"How sorry I should have been if I hadn't have come," said Rosalie, speaking with her mouth full; "it is so pretty and so good."
"Why shouldn't you have come?"
"Because they wanted to send me to Picquigny for Mr. Bendit; he is ill."
"What's the matter with him?"
"He's got typhoid fever. He's very ill. Since yesterday he hasn't known what he's been talking about, and he doesn't know anybody. And I had an idea about you...."
"Me! What about me?"
"Something you can do...."
"If there is anything I can do for Mr. Bendit I'd be only too willing. He was kind to me; but I'm only a poor girl; I don't understand."

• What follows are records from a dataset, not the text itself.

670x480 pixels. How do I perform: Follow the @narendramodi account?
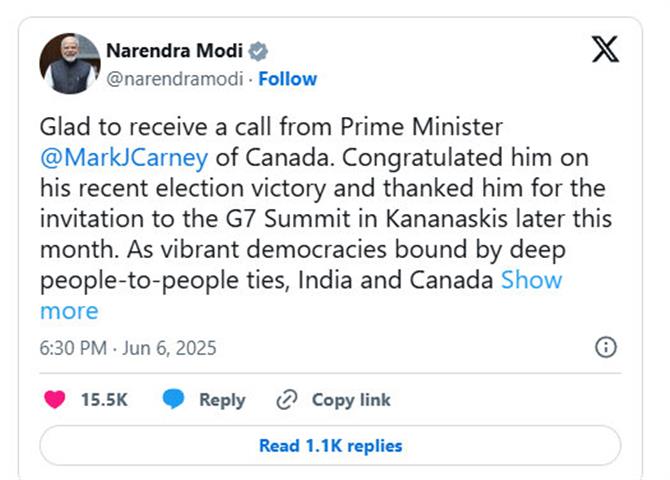click(x=288, y=79)
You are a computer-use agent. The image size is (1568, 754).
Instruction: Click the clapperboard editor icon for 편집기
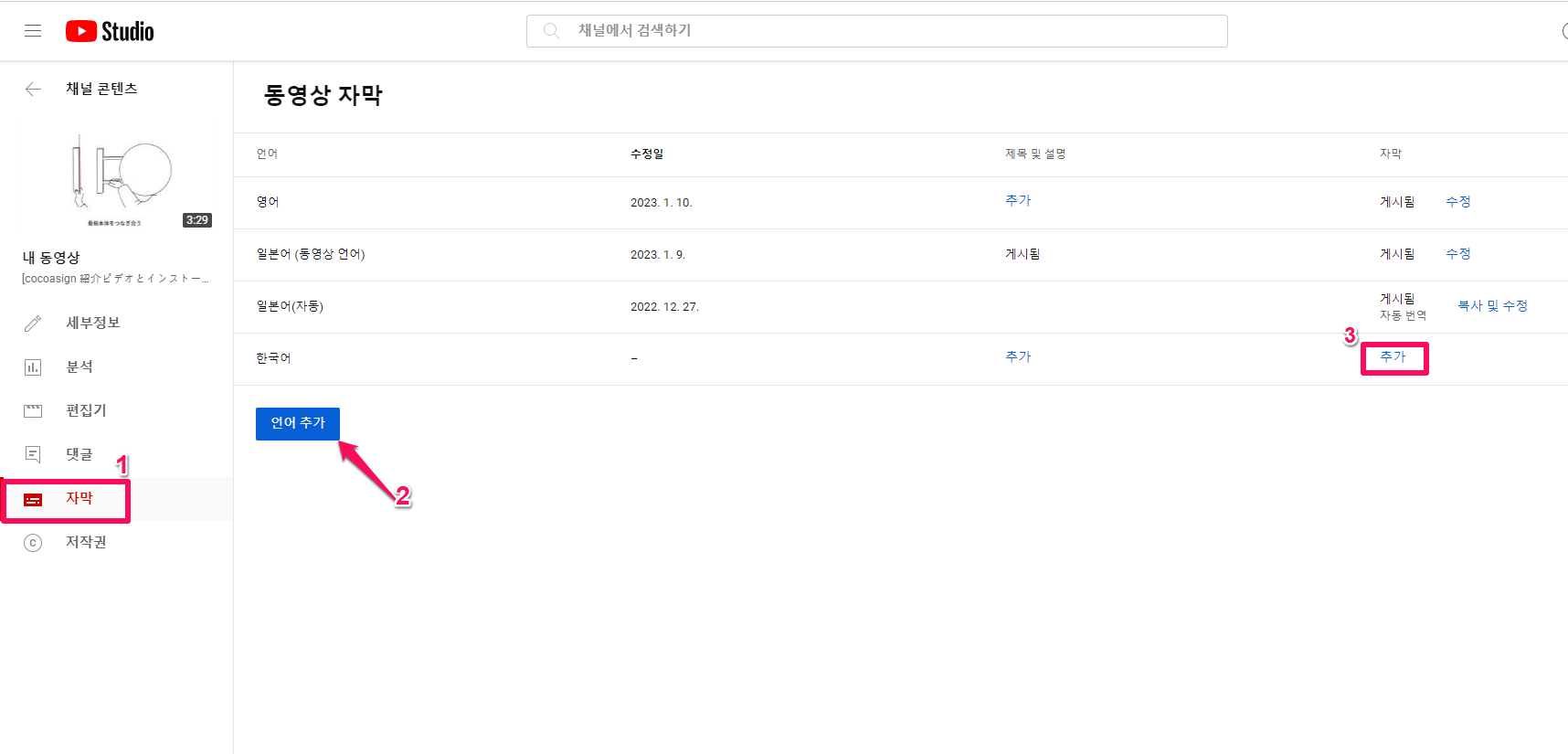[x=33, y=411]
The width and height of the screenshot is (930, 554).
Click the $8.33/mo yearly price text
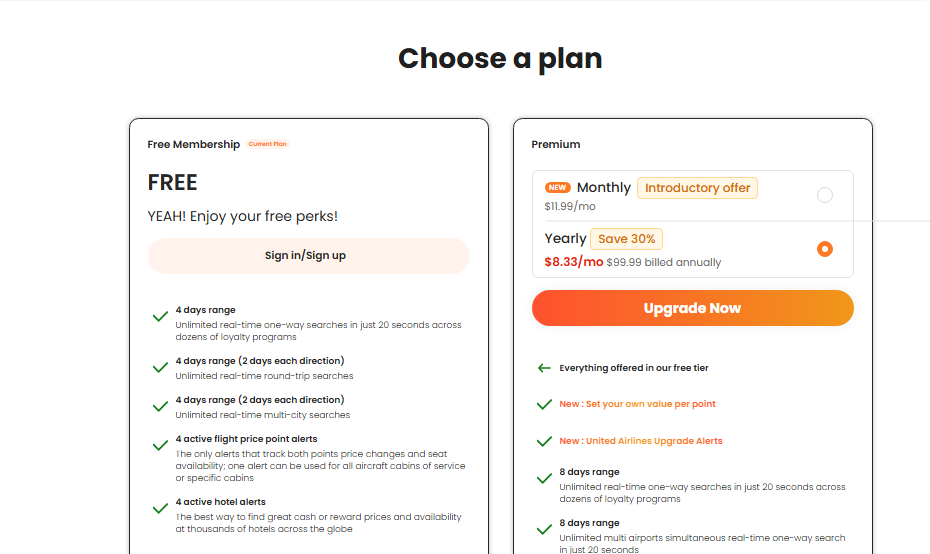pyautogui.click(x=574, y=262)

"Give me a little more fish and some more watercress, and I'll explain," said Rosalie. "You know that Mr. Bendit has charge of the foreign correspondence; he translates the English and German letters. Naturally, as he is off his head now, he can't translate. They wanted to get somebody else to replace him, but as this other man might take his place after he is better (that is, if he does get better), M. Fabry and M. Mombleux have taken charge of the work, so that he will be sure to have his job when he's up again. But now M. Fabry has been sent away to Scotland and M. Mombleux is in a fix, because, although he can read German all right, he's not much on English. If the writing isn't very clear he can't make out the letters at all. I heard him saying so at the table when I was waiting on them. So I thought I'd tell him that you can speak English just as good as you can French."
"I spoke French with my father, and English with my mother," said Perrine, "and when we were all three talking together we spoke sometimes one, sometimes the other, mixing two languages without paying attention."